[DATA SUPPLIED — start]

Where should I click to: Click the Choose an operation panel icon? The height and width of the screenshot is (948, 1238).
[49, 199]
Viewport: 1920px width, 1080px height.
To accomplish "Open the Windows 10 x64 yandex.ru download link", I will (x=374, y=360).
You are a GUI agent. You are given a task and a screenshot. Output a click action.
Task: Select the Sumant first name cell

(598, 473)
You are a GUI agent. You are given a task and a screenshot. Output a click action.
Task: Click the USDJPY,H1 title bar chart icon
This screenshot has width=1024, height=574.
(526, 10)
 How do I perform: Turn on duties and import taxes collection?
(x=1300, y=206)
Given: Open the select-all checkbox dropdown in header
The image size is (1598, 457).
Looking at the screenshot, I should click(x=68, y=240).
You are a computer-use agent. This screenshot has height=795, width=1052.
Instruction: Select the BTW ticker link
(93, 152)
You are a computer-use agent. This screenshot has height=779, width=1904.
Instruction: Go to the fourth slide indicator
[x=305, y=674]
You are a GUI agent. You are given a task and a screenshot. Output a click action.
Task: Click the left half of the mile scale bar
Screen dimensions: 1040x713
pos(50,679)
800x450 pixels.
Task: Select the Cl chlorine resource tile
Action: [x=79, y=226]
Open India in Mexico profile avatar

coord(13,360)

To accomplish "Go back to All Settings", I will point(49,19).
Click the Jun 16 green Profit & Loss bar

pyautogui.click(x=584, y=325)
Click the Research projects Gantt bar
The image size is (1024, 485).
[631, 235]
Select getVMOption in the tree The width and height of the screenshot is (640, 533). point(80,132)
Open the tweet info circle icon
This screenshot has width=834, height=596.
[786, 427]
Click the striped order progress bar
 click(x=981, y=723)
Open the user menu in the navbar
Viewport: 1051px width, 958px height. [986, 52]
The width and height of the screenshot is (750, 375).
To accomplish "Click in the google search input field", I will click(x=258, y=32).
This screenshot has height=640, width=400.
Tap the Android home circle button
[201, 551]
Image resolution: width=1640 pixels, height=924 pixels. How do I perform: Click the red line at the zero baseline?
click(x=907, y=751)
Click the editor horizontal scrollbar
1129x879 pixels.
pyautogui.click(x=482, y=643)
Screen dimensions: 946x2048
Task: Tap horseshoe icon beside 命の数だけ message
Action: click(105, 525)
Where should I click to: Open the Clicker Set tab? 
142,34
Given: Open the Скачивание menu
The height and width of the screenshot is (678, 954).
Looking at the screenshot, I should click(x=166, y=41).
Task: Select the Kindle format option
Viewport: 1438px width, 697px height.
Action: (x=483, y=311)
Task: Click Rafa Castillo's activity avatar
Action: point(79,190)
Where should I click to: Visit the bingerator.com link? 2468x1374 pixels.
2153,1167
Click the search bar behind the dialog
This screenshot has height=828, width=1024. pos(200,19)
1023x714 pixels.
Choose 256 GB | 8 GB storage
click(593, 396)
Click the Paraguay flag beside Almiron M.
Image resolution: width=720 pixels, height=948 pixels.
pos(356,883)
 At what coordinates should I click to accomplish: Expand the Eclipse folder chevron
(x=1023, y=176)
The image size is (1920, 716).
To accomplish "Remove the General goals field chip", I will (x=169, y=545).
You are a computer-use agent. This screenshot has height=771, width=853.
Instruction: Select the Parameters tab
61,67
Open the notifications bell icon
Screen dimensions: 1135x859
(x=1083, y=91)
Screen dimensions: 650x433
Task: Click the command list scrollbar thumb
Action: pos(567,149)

[DATA SUPPLIED — finish]

_WORK INSTRUCTIONS_
Reprint exactly the lines above that start at the one with "Task: Select the Kindle format option" and end at the one with "Click the Paraguay flag beside Almiron M.", keeping both and adding none.

_RESPONSE AREA_
Task: Select the Kindle format option
Viewport: 1438px width, 697px height.
Action: (x=483, y=311)
Task: Click Rafa Castillo's activity avatar
Action: point(79,190)
Where should I click to: Visit the bingerator.com link? 2468x1374 pixels.
2153,1167
Click the search bar behind the dialog
This screenshot has height=828, width=1024. pos(200,19)
1023x714 pixels.
Choose 256 GB | 8 GB storage
click(593, 396)
Click the Paraguay flag beside Almiron M.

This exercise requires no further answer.